* Text shown:
The torrid days of summer are the perfect time to kick back and read, and our July/August issue is full of hot new fiction. From flaring tempers to the spiciest of chicken wings to a world baked by global warming, the characters in this issue brave it all.

A food-truck owner with the hottest wings in town and his off-duty security guard–customer deal with some unwanted heat in Robert Mangeot’s “Let It Burn.” Jay Carey returns with another distopian procedural set in a future Florida ravaged by global warming in “We Frequent the Moon Bar.” The heat of an office romance drives characters to make poor decisions in Cathryn Grant’s “Serious Damage.” And in our cover story, some minor league ball players are filling their off-hours by making an amateur movie when they learn of the drowning of a teammate in Chris Muessig’s “The Making of Velveteen Dream.”

Meanwhile, a rural gathering of southeast Asian drug warlords proves difficult navigating for a city-bred teen in R. T. Lawton’s “Merit Making.” A pit stop at a lonely diner puts small-town Mississippi sheriff Ray Douglas and mystery writer Jenny Parker conveniently close to the scene of a murder in John M. Floyd’s whodunit “Trail’s End.” O’Neil De Noux returns in noirish form with a new story about the 1940s New Orleans PI Lucien Kaye, “The Magnolia Murders.” Joseph D’Agnese offers an unusual Sherlockian tale, with Mycroft and Mrs. Hudson facing off in “A Respectable Lady.” And a former fur trapper struggles with settled life—and a murder—in Eric Rutter’s “Blood Debt.”

* Extracted material:
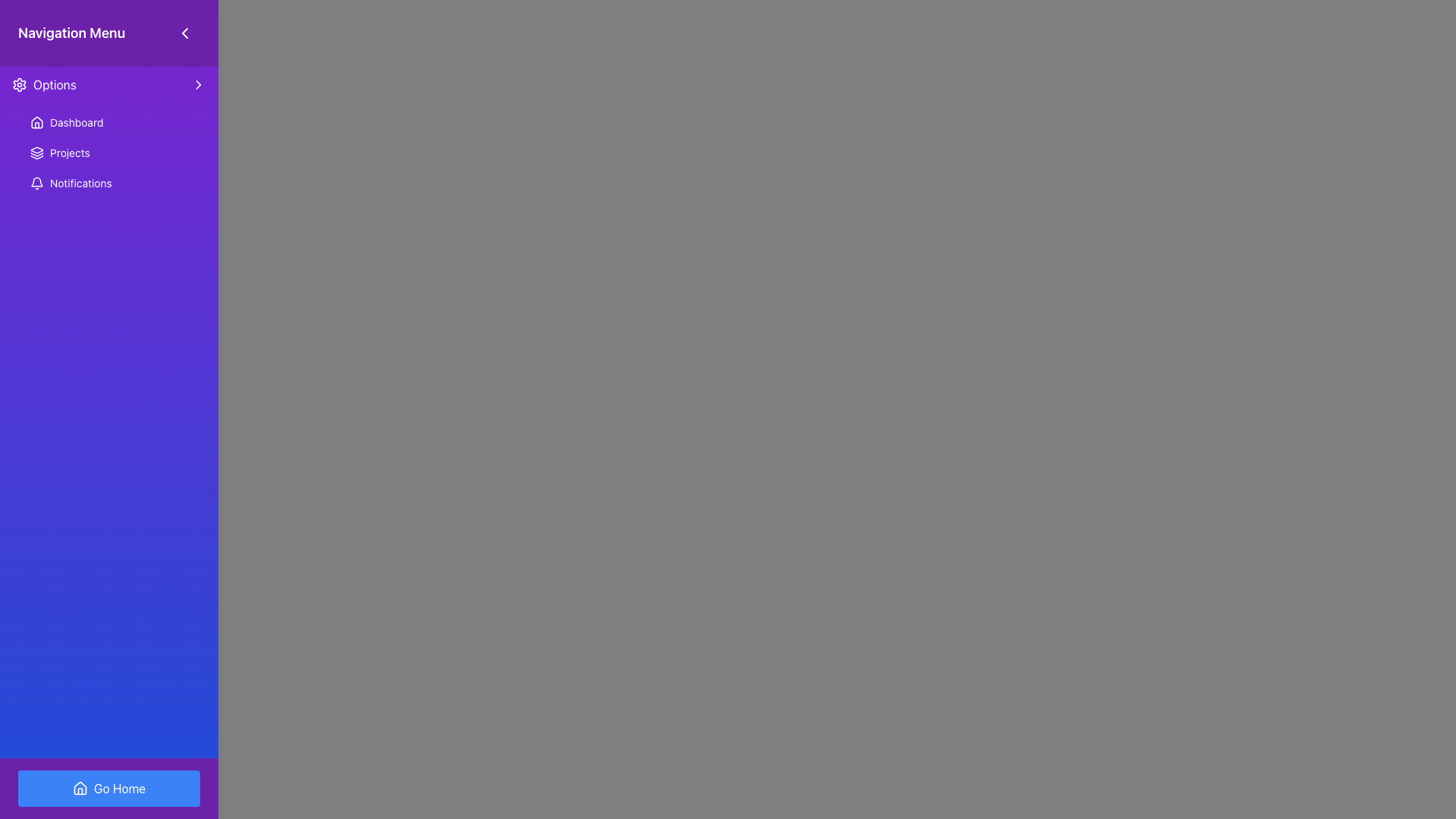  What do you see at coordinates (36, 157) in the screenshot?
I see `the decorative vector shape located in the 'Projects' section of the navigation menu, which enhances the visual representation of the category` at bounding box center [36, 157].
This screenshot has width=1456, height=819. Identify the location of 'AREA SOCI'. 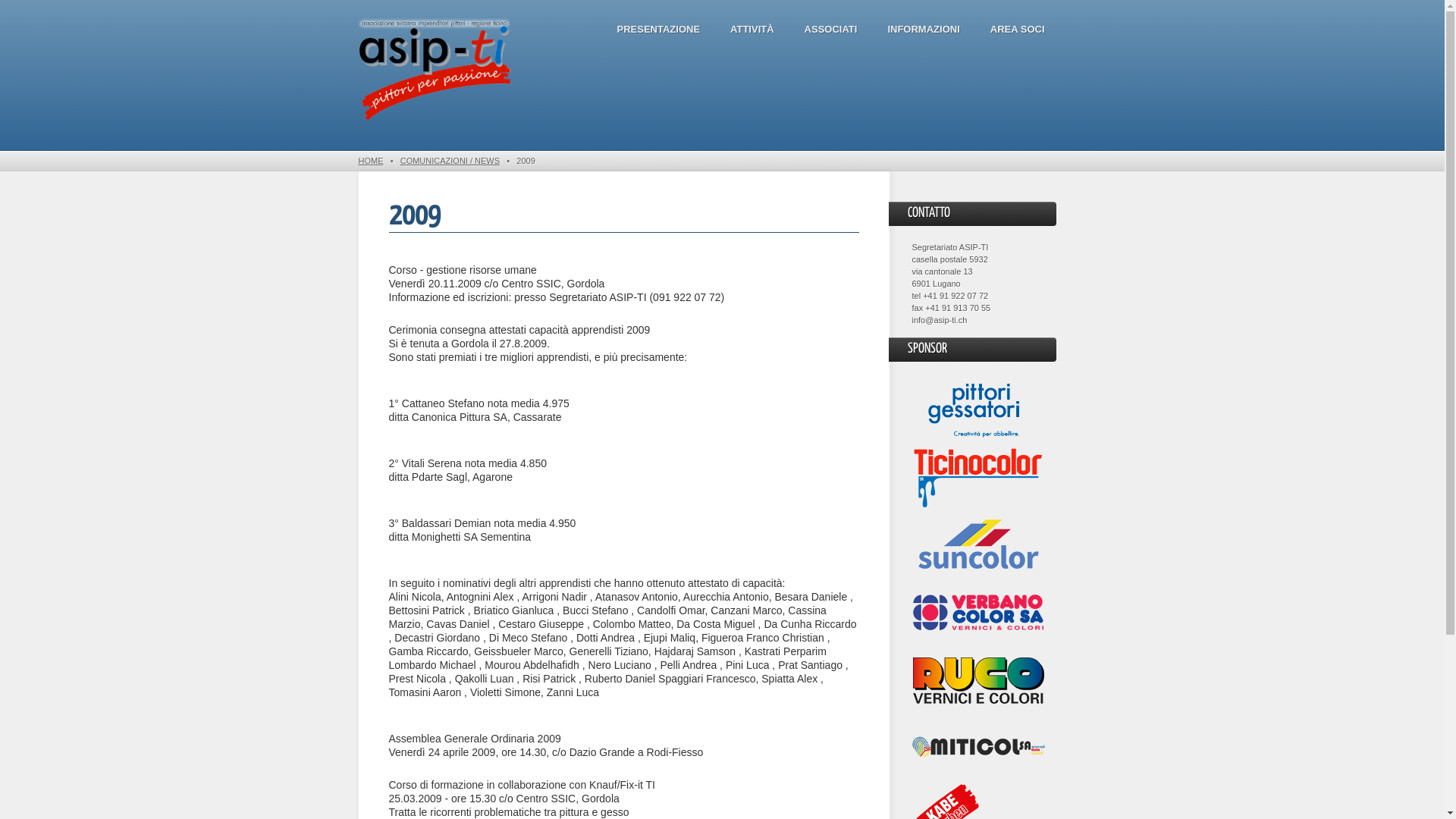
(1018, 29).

---

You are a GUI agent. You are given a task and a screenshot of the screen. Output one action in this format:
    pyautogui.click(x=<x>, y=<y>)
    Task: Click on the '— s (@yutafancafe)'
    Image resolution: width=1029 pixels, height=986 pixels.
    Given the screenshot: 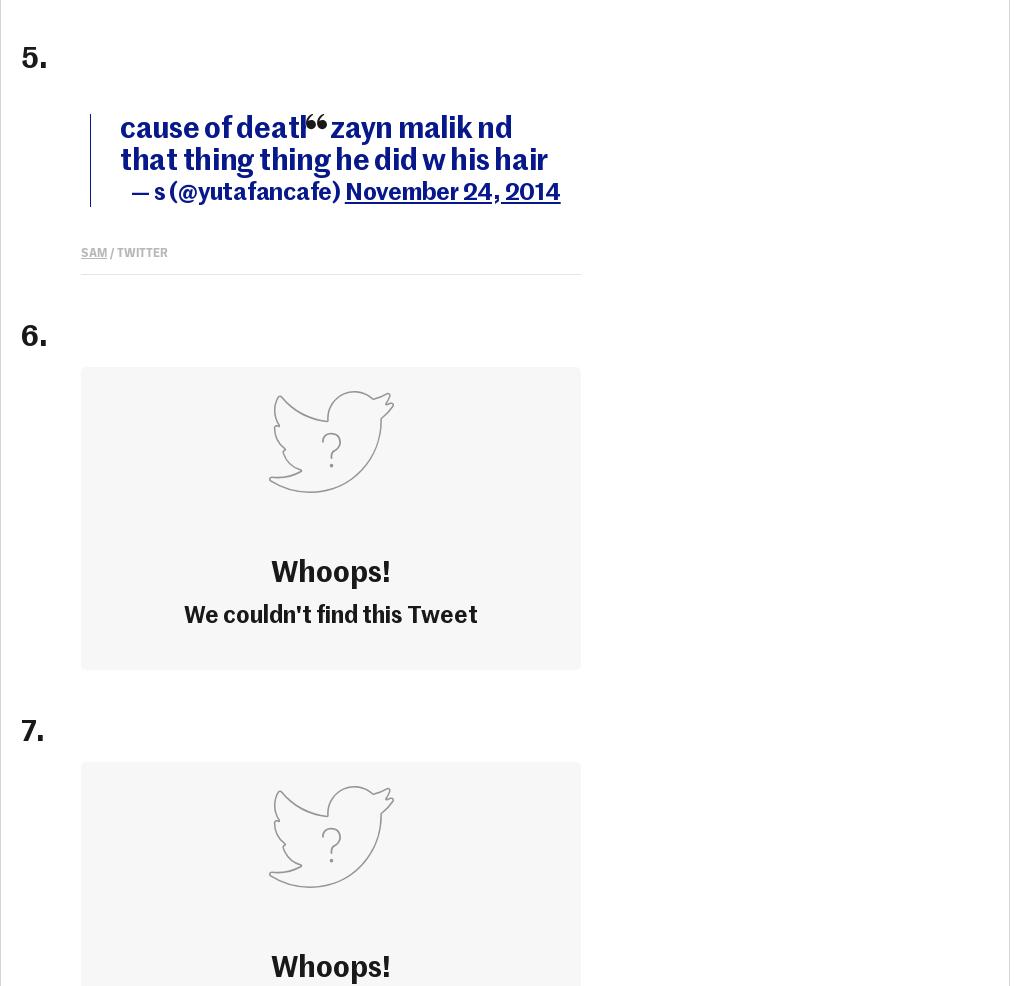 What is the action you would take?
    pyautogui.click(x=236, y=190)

* Exercise instructions: In the text about the July/August fiction issue, what is the title of the cover story, and who wrote it?

* Reply to the exercise: "The Making of Velveteen Dream," by Chris Muessig.